*REQUEST:* Reproduce the records below from the line with "1385x1039 pixels. How do I perform: Tap the staircase" through the end of the records, renaming "caption" to "title" and leaving everything else unchanged.

● ● ● ● ●

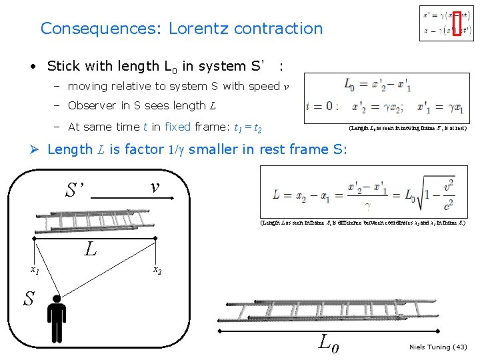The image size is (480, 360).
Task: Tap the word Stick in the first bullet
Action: click(63, 66)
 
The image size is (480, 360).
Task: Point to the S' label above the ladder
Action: click(75, 190)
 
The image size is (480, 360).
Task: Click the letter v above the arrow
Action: click(155, 187)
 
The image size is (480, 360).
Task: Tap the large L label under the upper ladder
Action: click(91, 249)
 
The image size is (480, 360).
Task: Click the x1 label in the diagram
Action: click(35, 270)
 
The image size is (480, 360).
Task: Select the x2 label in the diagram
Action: click(157, 270)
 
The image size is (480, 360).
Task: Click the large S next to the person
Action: click(29, 299)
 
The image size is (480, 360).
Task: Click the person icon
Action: click(58, 321)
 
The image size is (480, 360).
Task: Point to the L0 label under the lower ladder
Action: click(329, 343)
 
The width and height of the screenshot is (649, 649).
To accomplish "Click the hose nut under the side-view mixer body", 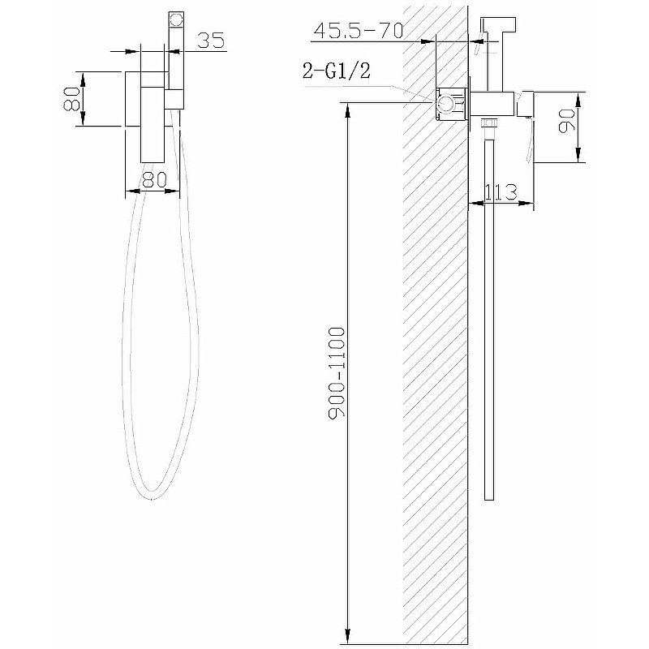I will coord(489,124).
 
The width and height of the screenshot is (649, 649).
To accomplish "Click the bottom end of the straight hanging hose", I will coord(488,496).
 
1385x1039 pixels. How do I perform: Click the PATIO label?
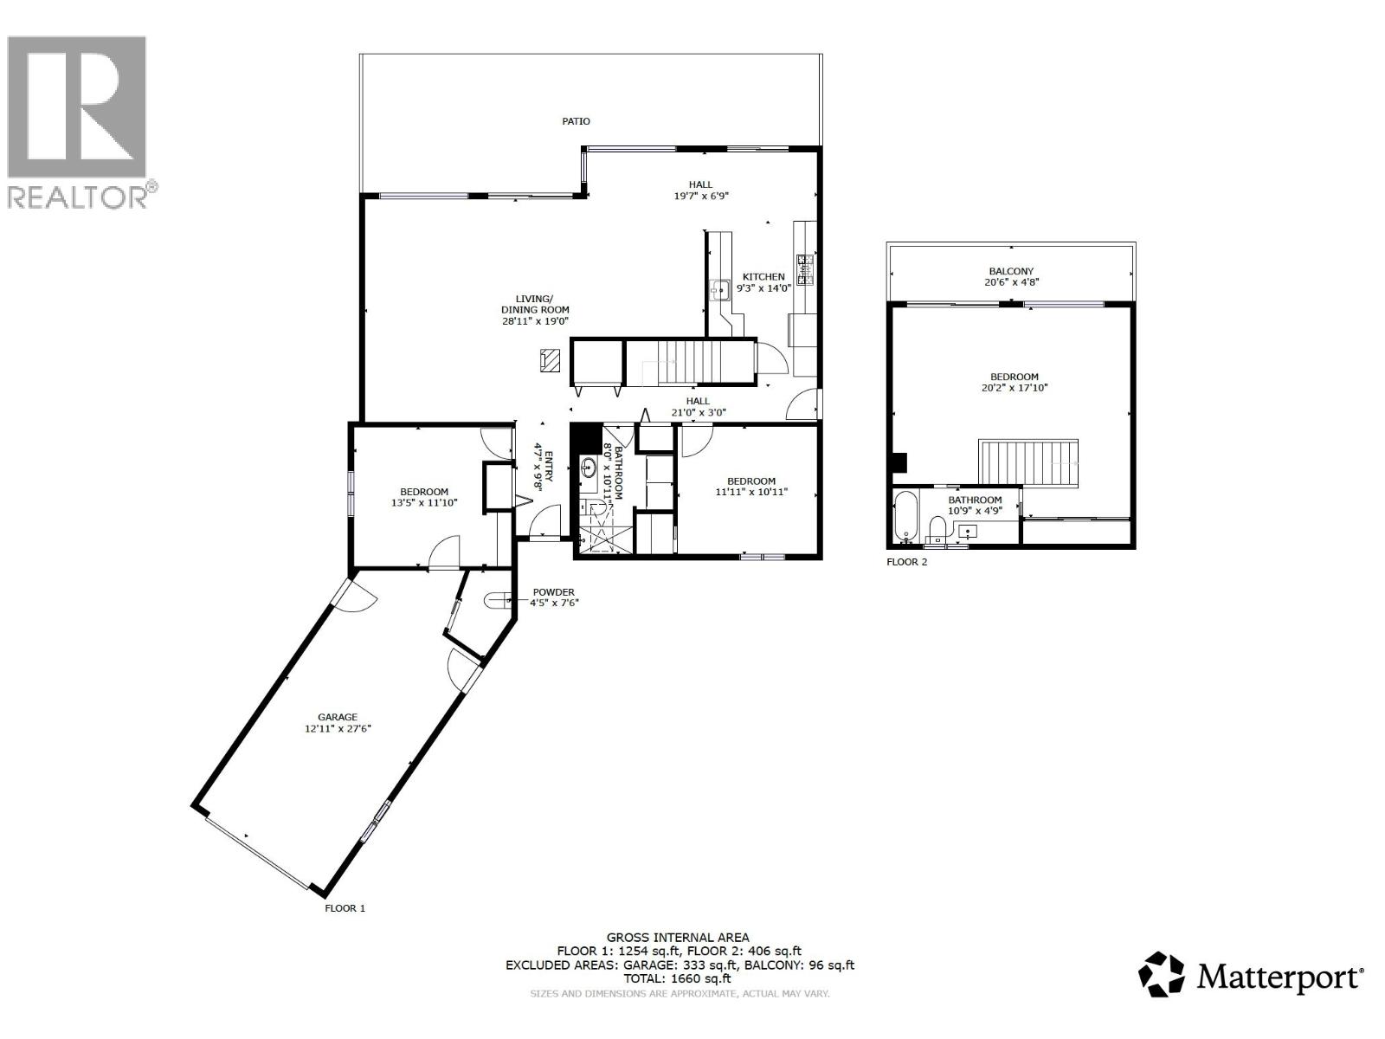point(576,121)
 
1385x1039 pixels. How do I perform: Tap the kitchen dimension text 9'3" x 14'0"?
point(763,288)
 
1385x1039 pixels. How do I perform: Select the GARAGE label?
point(338,717)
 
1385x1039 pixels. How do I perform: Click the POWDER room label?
point(553,592)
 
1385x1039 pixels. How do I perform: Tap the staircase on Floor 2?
point(1029,461)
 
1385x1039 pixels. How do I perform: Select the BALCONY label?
point(1011,271)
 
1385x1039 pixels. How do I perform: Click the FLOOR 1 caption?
point(345,908)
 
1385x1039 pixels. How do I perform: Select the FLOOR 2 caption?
point(906,562)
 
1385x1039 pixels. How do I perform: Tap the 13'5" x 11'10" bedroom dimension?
point(424,502)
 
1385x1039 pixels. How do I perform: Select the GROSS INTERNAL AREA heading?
point(678,937)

● ● ● ● ●

*PROBLEM SOLUTION:*
1385x1039 pixels. How do I perform: Tap the staircase on Floor 2?
point(1029,461)
 
1385x1039 pixels. How do I perform: Select the BALCONY label?
point(1011,271)
 
1385x1039 pixels. How do I perform: Click the FLOOR 1 title?
point(345,908)
 
1385x1039 pixels. How do I perform: Select the FLOOR 2 title?
point(906,562)
 
1385x1039 pixels. How do I perform: Tap the 13'5" x 11'10" bedroom dimension?
point(424,502)
 
1385x1039 pixels. How do I perform: Select the GROSS INTERNAL AREA heading?
point(678,937)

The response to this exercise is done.